• _SOURCE RECORDS_
====

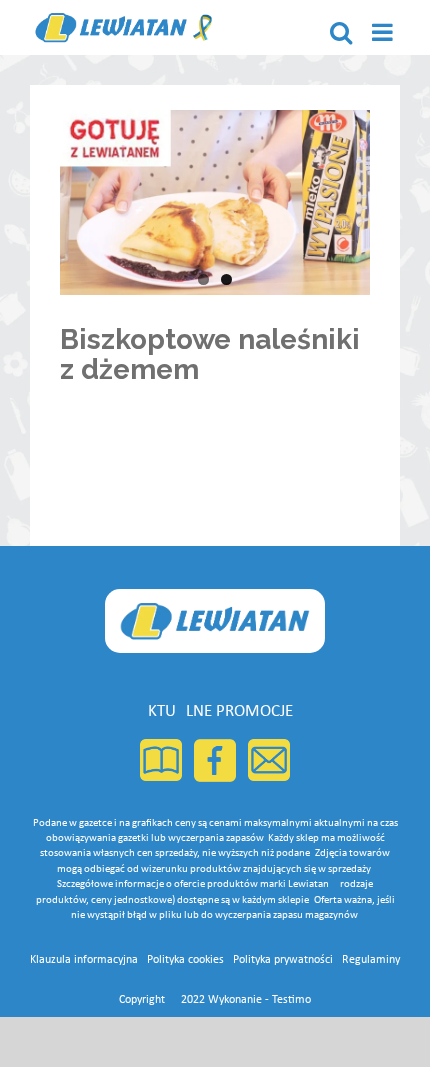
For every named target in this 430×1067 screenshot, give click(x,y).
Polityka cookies (185, 960)
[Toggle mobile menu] (384, 32)
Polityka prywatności (283, 960)
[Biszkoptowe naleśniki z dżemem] (215, 202)
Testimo (291, 1000)
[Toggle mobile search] (341, 32)
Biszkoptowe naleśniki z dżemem (210, 355)
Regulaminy (371, 960)
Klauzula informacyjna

====

• _WHAT YOU ARE ASKED TO DO_
Repeat the listing word for word, and skip every picture it contains.

• _EXERCISE SOLUTION_
For every named target in this 430×1067 screenshot, give click(x,y).
Polityka cookies (185, 960)
[Toggle mobile menu] (384, 32)
Polityka prywatności (283, 960)
[Biszkoptowe naleśniki z dżemem] (215, 202)
Testimo (291, 1000)
[Toggle mobile search] (341, 32)
Biszkoptowe naleśniki z dżemem (210, 355)
Regulaminy (371, 960)
Klauzula informacyjna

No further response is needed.